“The site was dreadful. It was prone to flooding and infested with snakes and mosquitoes. Hurricanes battered it regularly. Pestilence visited the town almost as often. But New Orleans’s situation—its strategic location near the mouth of one of history’s great arteries of commerce—was superb.”
—The Accidental City
The unique character that is often described in the history of American cities is usually directly associated to specific movements in art, literature, and other cultural shifts. Specific neighborhoods are usually cited as significant leaders in said cultural shifts. In these areas or neighborhoods, specific figures are usually credited with catalyzing cultural movements.
Geography also plays a significant role in the narrative of most American cities. When thinking of these factors in the evolution of major American cities, one thinks of such cities as New York, Los Angeles, Chicago and Detroit as driving forces and shining leaders of influence for the culture and design of other cities in the United States. Chicago and New York are American urban centers that have obviously influenced the evolution of other small cities. Los Angeles has a younger and unique city history, and Detroit, while not currently thriving, is a template for booming mid-western cities.

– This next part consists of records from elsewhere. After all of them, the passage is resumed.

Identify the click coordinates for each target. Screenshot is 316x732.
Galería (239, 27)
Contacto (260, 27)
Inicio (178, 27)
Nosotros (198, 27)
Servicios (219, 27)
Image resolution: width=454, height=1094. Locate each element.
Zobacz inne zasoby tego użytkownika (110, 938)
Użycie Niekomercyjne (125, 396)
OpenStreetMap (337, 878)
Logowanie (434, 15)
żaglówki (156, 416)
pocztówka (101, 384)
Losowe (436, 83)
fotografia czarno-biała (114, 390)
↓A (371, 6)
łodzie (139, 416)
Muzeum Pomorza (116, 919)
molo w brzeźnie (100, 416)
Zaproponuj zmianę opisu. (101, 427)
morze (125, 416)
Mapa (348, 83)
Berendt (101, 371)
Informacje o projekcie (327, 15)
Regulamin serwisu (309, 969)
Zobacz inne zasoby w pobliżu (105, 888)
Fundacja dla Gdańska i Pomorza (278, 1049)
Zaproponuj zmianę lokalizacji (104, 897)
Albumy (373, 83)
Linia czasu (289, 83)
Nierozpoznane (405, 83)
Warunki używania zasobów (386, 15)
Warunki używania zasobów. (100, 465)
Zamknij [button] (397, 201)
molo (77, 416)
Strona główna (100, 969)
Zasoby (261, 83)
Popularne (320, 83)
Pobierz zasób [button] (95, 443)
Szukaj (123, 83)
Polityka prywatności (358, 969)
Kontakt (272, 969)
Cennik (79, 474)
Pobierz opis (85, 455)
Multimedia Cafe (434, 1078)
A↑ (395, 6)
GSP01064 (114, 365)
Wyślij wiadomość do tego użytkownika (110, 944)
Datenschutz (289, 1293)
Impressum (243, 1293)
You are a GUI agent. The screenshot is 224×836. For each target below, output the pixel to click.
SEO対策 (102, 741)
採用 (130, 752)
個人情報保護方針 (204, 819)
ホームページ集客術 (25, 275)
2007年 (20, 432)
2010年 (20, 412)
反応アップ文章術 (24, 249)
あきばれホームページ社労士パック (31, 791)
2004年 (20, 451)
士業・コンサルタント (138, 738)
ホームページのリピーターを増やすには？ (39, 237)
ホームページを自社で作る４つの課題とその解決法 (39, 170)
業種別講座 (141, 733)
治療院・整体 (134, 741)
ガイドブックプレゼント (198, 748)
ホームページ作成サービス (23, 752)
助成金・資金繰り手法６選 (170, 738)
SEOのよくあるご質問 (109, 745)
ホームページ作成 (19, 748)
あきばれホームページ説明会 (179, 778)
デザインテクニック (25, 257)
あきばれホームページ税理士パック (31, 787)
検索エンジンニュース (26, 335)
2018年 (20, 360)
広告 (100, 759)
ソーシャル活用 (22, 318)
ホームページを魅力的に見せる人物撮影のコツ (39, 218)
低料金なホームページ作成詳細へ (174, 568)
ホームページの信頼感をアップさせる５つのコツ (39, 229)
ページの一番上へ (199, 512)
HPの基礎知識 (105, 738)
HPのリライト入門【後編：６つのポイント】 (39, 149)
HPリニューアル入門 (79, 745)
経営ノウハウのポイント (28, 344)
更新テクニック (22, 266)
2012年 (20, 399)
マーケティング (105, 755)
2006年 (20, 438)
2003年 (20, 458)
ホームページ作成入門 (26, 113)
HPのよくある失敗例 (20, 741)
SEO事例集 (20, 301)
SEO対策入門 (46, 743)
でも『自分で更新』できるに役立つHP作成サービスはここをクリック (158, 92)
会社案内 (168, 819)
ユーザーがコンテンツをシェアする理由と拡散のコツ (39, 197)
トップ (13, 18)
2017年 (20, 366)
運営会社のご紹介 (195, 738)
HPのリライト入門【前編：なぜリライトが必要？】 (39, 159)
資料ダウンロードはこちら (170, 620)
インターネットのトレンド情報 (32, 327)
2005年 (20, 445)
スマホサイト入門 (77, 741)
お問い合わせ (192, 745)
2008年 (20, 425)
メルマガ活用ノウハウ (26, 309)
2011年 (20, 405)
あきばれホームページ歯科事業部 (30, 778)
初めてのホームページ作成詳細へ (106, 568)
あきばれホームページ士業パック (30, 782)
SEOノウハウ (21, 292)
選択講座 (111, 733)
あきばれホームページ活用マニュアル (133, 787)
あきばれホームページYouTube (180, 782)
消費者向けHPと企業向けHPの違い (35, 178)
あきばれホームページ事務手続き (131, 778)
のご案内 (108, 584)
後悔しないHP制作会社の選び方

So, how does New Orleans compare to other cities in the US? James Carville summarizes it perfectly in his blurb for The Accidental City, saying that although there are larger or more important cities, “no city is more interesting than New Orleans.” So when diving into this book, it’s important to understand that the significance of this city cannot be measured by the same metrics as others. As New Orleans is a city unlike no other, so too is its history.
Lawrence Powell’s account of the early history of New Orleans indicates the similarities and differences between New Orleans and other major Americans cities; similar in general histories relative to colonialism and race, but specifically different in how its familiar themes shape and mold this particular American city. Written as a historical text in narrative form, Powell manages to unpack several different American and American-related histories into one, which is the great success of the book. He writes this history of New Orleans in the only way one can: carefully. Powell doesn’t stick to one narrative because the history of New Orleans is an ever-changing confluence of events, people, and cultures that lacks the same kind of linear story of other cities.
Often in texts which attempt to cover the history of a city, certain issues are tough to explain or maybe, easy to omit. Race is one of those issues. Powell, however, navigates and narrates several issues of American slavery as they relate to the broader context of the time period. He describes the economic history of slavery in New Orleans as a part of a complex multi-cultural history rather than as a separate, isolated story.
“This much was obvious: few things could be taken directly from the African cultural storehouse. Even cultural institutions that traveled well across ocean seas could ordinarily survive only in creolized guise. Language was impossible to reconstitute when removed from a stable community of understanding. That is why survivors of the Middle Passage faced no challenge more bewildering or pressing than improvising a pidgin patois built from chunks of trade jargon imposed by their enslavers.”
This story of New Orleans is not only told chronologically and topically, but the reader also gains significant information about the geography of the city. Powell uses basic lessons in the geography and geology of New Orleans in order to set up later events and support a multi-faceted array of topics. It begins by providing a basic understanding of just where New Orleans is located with reference to the Gulf. The influence of growth and development from the Mississippi river is obvious.
Powell, resolves any preconceived notions. To use gumbo as a metaphor for Powell’s historical account of New Orleans would be too cheap and easy. The book, however, details the amalgam of cultures with the kind of fluidity, and clarity that could be a reminder of such a comparison. Aptly titled as The Accidental City, what becomes clear is the sheer number of coincidences and unfortunate events that lead to New Orleans evolution. Weaving together events that range from international politics to the socio-cultural development of poor American families, Powell’s comprehensive glimpse of the past is particularly important today.
These stories are timely, as New Orleans seeks recovery from Hurricane Katrina today. No other American 21st century city faces the kind of questions moving forward that New Orleans does. Many of its flaws have been brought to light in the post-Katrina aftermath. Many of these flaws have been bureaucratic or simply human. Powell lets the reader know that some of these questions of New Orleans’ future aren’t new. The reader learns that the array of challenges and successes of today’s New Orleans are akin to its history; a thought that can be comforting and positive without naiveté, but should be approached with caution. Powell reminds or introduces the understanding that New Orleans is a city that always has had a rich history of tragedy, multiculturalism and eccentricity.